Scott Earley

Scott Earley, Ph.D.

Professor of Pharmacology


  • B.S., 1986, University of Maine, Electrical Engineering
  • M.S., 1988, University of Maine, Microbiology
  • Ph.D., 2002, University of New Mexico, Biomedical Science


My lab is focused on elucidating the functional significance of the transient receptor potential (TRP) superfamily of cation channels in the cerebral vasculature and other organ systems. The mammalian TRP superfamily is composed of 28 distinct gene products assigned to six subfamilies based on sequence homology. TRP channels act as fundamental sensors of the environment at the cellular level and mediate appropriate responses to stimuli such as light, pressure, temperature, changes in osmolarity, and certain chemical agonists. Although prominent in sensory neurons, multiple TRP channels are present in most types of cells. We are primarily interested in learning how TRP channels are involved in smooth muscle excitability and contractility, endothelium-dependent vasodilation, and cellular proliferation during pathophysiological conditions.

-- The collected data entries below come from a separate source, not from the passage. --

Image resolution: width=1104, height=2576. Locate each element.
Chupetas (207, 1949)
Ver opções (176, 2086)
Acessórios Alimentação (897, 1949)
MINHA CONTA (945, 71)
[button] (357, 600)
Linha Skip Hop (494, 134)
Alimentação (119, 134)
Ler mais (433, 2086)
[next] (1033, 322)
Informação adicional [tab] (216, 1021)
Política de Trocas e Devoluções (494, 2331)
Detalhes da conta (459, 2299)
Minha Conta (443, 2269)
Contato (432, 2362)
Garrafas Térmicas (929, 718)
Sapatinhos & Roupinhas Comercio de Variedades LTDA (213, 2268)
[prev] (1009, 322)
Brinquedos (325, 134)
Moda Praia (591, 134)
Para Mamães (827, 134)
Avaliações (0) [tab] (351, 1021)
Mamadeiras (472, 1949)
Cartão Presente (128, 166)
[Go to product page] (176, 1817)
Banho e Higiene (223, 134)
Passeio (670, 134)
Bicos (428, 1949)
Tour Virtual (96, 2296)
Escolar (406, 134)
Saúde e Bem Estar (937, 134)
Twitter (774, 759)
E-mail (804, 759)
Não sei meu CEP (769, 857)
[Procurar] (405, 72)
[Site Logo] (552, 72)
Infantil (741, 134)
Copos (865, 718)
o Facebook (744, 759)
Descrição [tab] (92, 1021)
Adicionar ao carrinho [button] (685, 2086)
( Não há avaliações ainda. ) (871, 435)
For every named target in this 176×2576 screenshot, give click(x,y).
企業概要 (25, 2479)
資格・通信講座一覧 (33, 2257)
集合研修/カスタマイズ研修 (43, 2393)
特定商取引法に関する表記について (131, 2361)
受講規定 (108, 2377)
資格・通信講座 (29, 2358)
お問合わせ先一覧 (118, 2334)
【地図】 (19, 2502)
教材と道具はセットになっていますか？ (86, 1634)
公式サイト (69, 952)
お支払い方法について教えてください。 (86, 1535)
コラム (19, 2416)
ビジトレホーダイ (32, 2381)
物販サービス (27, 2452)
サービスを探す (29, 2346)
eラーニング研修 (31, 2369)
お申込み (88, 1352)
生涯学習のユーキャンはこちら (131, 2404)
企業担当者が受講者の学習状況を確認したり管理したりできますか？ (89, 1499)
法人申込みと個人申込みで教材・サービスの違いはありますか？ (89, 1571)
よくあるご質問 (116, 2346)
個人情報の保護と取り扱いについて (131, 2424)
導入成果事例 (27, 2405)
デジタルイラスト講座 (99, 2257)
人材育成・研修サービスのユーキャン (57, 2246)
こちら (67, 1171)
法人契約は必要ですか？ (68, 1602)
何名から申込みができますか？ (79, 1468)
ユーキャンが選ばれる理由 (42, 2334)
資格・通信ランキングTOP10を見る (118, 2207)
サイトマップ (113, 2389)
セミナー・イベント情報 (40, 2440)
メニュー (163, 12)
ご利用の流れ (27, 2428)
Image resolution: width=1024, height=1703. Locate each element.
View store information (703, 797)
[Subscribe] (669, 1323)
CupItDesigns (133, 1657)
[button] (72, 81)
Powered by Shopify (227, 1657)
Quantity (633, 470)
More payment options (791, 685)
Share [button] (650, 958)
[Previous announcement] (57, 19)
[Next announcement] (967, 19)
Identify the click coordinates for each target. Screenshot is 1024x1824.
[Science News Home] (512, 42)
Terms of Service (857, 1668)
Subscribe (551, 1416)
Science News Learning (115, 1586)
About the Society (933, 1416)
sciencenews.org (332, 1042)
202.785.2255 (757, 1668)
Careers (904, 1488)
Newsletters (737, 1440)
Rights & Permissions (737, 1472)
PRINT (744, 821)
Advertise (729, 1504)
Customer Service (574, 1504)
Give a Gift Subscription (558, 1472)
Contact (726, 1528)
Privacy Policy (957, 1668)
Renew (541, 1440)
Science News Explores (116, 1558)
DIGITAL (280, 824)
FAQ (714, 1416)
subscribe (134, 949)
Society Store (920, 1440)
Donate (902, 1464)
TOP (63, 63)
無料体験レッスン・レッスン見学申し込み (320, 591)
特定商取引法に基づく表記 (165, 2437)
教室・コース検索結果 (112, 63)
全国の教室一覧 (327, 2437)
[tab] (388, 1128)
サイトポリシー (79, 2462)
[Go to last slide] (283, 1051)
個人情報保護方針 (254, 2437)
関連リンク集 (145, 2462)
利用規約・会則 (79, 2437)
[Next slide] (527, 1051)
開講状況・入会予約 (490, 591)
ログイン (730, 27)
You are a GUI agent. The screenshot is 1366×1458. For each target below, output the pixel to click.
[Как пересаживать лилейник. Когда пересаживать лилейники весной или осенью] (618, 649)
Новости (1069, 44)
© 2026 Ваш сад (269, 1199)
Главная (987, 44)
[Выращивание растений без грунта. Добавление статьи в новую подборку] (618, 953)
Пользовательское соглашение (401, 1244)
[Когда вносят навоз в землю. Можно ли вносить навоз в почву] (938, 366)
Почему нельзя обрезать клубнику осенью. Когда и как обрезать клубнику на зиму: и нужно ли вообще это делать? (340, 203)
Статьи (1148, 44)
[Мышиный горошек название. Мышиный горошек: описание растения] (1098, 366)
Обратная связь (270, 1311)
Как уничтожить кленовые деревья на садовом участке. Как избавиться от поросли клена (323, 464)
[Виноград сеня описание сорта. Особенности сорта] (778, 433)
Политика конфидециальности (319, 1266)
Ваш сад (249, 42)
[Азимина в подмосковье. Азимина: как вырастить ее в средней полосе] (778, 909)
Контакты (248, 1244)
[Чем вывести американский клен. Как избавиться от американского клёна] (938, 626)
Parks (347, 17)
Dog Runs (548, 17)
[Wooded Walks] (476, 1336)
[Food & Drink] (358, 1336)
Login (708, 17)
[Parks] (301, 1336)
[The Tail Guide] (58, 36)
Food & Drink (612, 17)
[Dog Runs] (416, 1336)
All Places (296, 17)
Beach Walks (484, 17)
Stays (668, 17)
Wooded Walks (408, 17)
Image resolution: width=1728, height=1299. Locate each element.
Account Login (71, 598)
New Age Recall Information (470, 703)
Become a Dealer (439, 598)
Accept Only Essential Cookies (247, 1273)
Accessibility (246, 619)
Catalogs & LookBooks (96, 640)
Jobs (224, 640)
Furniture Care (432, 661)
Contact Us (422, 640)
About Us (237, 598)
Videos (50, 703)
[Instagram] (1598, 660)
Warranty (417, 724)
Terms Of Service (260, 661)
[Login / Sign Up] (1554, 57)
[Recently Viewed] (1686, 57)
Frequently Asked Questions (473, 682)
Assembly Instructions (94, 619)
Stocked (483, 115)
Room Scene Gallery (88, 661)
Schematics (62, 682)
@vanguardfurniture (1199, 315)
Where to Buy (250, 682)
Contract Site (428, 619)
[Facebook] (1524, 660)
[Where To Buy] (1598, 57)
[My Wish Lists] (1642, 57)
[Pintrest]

My laboratory employs a broad range of modern experimental approaches and techniques. High-speed confocal Ca2+ imaging in conjunction with mice expressing genetically-encoded Ca2+ indicators (GCaMP2) in the endothelium are used to study transient, localized Ca2+ signaling in intact arteries and isolated cells. Ion channel regulation is studied using both conventional patch clamp electrophysiology and total internal reflection fluorescent microscopy (TIRFM). Tissue-specific gene knockout and delivery of siRNA to intact cerebral arteries are routinely used to disrupt gene expression, and in combination with pressure myography, ratiometric Ca2+ imaging, and intracellular microelectrode electrophysiology, to examine the consequences of protein downregulation on arterial function. Advanced live-cell imaging techniques, including TIRFM and fluorescence recovery after photobleaching (FRAP), are used to study ion channel trafficking. Experiments are typically performed under physiological conditions using intact resistance arteries or acutely isolated cells from these vessels.